## Written tasks
• A. Please copy the part of the Carry On piece that runs from "March 31, 2022" up to and including "Portsmouth in time.".
• B. According to the Carry On piece, which band was the anecdote's narrator traveling to see at The Guildhall in Portsmouth?

## Text shown
------------------------------------

Straight off the bat one is inclined to recall this as being not amongst the best in show as Carry On’s go – there’s something rather unwholesome about seeing Terry Scott having anything to do with any woman who isn’t June Whitfield – but then one starts to recall Sid and Hat running their Marriage Bureau, Charles Hawtrey as a private eye, Bernard Bresslaw as the wrestler Gripper Burke (was there no bounds to that man’s talents?) and Kenneth Williams and Patsy Rowlands at the Marriage Guidance Council and one thinks…actually, this is quite a good ‘un.

9 Comments

9 Comments

  1. Tom Ronson

    March 31, 2022 at 7:57 pm

    The late David Kavanagh’s Terry Scott anecdote…

    It is a very hot, sweltering summer’s day in 1989.

    Waterloo Station. I’m trying to get a train to Portsmouth to see REM at The Guildhall that night. It’s Friday, 5pm-ish, and one train has already been cancelled. Now another is cancelled. The heat is ferocious.

    So three lots of commuters are running for the train to Portsmouth, and my mate and I get to a carriage near the front, plonk ourselves down in opposite seats and feel pretty good that we’re finally going to get moving, and may even reach Portsmouth in time.

    After the train has been moving for about 10 minutes, I hear a voice complain loudly: “Innit marvellous! There he is, with a sign behind him saying ‘Please give up your seat if somebody needs it’, and what does he do? Nothing. Absolutely nothing.”

------------------------------------

## Dataset records
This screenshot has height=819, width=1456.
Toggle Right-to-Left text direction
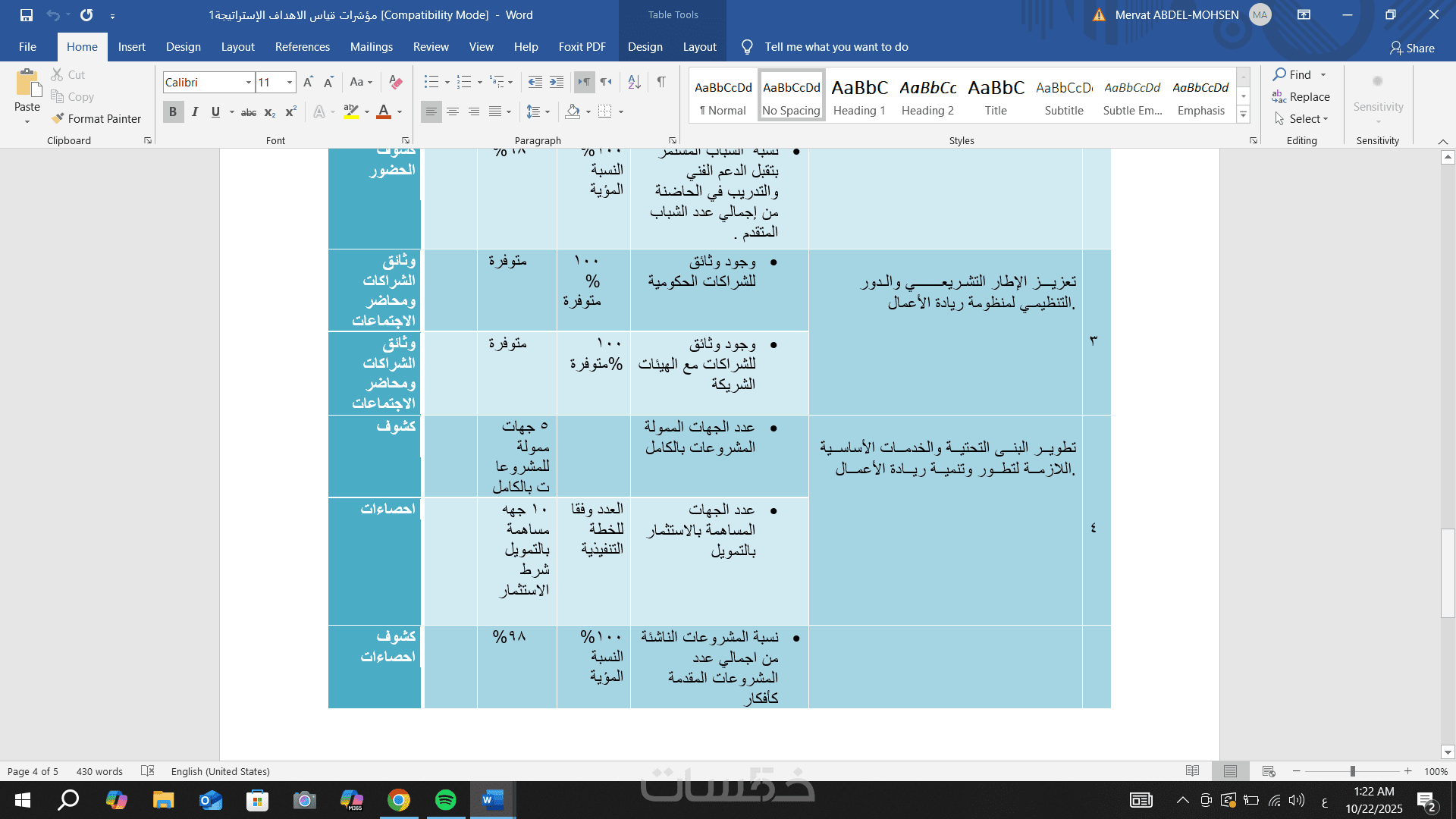606,82
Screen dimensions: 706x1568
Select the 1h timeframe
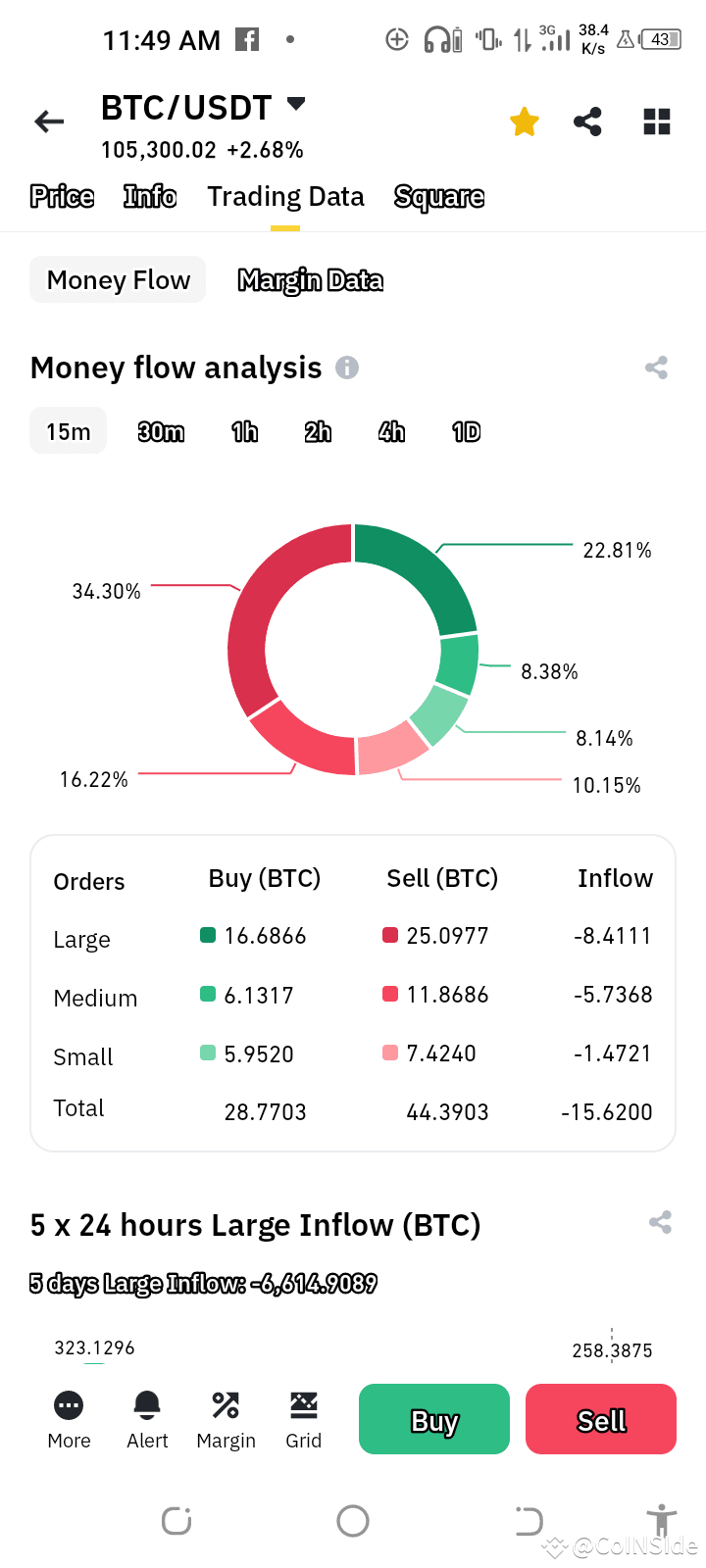[243, 430]
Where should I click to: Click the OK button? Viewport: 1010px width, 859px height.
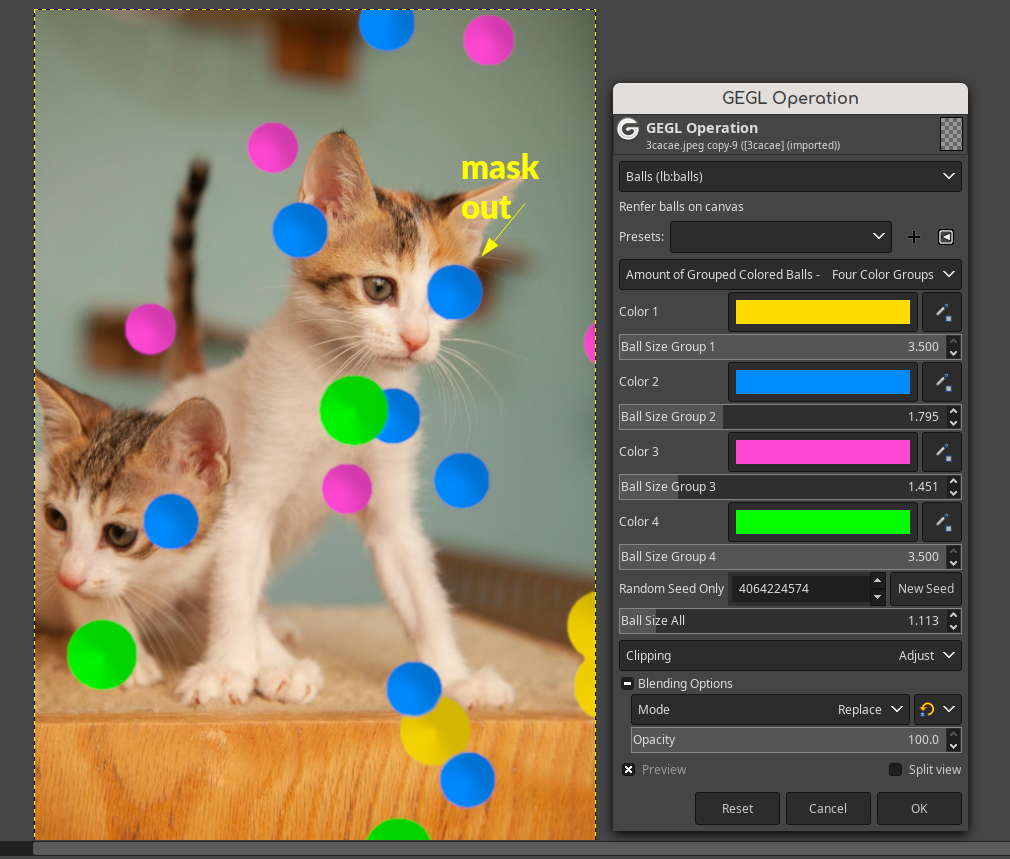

------------------------------------

## Answer set
• A.
March 31, 2022 at 7:57 pm

    The late David Kavanagh’s Terry Scott anecdote…

    It is a very hot, sweltering summer’s day in 1989.

    Waterloo Station. I’m trying to get a train to Portsmouth to see REM at The Guildhall that night. It’s Friday, 5pm-ish, and one train has already been cancelled. Now another is cancelled. The heat is ferocious.

    So three lots of commuters are running for the train to Portsmouth, and my mate and I get to a carriage near the front, plonk ourselves down in opposite seats and feel pretty good that we’re finally going to get moving, and may even reach Portsmouth in time.

• B. REM